Microsoft fixes NotLegit: exposed the source code of apps written in PHP and Python in Azure App Service for Linux


The Wiz research team discovered a security issue in Azure App Service. This exposed the source code of client applications written in PHP, Python, Ruby or Node, which were deployed using “Local Git”, as publicly announced three days ago. The vulnerability, dubbed “NotLegit,” has been in existence since September 2017 and has likely been exploited, according to researchers at Wiz, which reported this problem to Microsoft in October this year.

Wiz said that all PHP, Node, Ruby and Python applications that were deployed using “Local Git” in a clean app by default in Azure App Service from September 2017 are affected.
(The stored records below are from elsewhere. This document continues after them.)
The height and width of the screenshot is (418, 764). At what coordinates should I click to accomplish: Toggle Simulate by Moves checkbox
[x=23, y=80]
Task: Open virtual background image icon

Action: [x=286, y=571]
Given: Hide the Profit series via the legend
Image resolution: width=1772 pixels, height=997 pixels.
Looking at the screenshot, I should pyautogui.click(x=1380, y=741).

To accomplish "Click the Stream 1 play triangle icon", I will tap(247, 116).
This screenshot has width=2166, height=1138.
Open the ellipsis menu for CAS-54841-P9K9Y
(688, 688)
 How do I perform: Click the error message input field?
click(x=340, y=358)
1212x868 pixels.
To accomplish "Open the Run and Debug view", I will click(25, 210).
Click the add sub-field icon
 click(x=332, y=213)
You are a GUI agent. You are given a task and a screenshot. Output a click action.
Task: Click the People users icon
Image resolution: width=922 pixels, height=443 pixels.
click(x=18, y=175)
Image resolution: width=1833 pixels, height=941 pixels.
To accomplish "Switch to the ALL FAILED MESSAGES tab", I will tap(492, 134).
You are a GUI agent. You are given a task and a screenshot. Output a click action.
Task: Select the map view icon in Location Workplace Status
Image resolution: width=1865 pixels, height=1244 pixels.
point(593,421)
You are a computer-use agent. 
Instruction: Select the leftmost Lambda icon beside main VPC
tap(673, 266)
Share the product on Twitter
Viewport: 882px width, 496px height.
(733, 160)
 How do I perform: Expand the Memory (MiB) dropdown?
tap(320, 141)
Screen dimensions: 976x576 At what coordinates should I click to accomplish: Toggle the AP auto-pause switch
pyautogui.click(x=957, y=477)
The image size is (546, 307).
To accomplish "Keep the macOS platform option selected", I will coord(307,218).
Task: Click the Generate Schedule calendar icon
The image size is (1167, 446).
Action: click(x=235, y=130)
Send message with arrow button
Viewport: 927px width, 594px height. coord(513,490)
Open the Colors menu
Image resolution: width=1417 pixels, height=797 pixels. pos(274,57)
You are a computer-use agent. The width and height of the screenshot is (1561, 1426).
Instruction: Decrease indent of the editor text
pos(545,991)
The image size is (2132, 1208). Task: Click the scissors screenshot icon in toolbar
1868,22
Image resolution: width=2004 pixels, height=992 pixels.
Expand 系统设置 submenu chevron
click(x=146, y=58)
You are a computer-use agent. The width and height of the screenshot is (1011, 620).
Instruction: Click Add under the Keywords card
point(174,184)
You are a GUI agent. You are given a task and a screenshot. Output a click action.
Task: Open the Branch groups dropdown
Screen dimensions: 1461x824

Also, those that were deployed to Azure App Service since September 2017 using any Git source, after a file was created or modified in the application container, are too.

"Microsoft is the best host in the world for malware"According to a former employee in his security department


Only Linux has been affected, according to Microsoft

azure app services linux

The Microsoft Security Response Center has posted on its blog how it responded to the “NotLegit” bug in Azure. According to Redmond’s, this has only affected App Service clients on Linux. They explained that this happens “because the system tries to preserve the currently deployed files as part of the repository content, and triggers what is known as deployments in place by the deployment engine (Kudu).”

“Not all Local Git users were affected. Clients who deployed the code in App Service Linux via Local Git after the files were generated in the application they were the only affected customers “, they say from Microsoft. Azure App Service on Windows has not been affected, since it runs in an environment based on IIS.

Wiz CTO Ami Luttwak is a former manager of Microsoft’s cloud security group and This is not the first time this company has discovered bugs in Redmond’s software..

In August, this company discovered a vulnerability that allowed them to access a large amount of data from Microsoft’s Azure cloud services customers, specifically through the Cosmos database. The company was able to access their databases and upon discovery they had the ability not only to view the content, but also also to change and delete information from your Microsoft Azure Cosmos database.

Microsoft’s answer to fix vulnerabilities


Microsoft has said that the images used for the PHP runtime were configured to serve all static content in the root folder of the content. After learning about this issue, ** Microsoft has updated all PHP images to not serve the .git folder as static content ** as a defense measure.

For its part, for Node, Python, Java and Ruby, “since the application code controls whether it serves static content,” the company recommends that customers review the code to make sure only the relevant code is served.

Microsoft claims that it has notified affected customers on how to mitigate the issue. Customers were also informed that they had the .git folder loaded in the content directory. The firm has updated its security recommendations document with an additional section on source code security.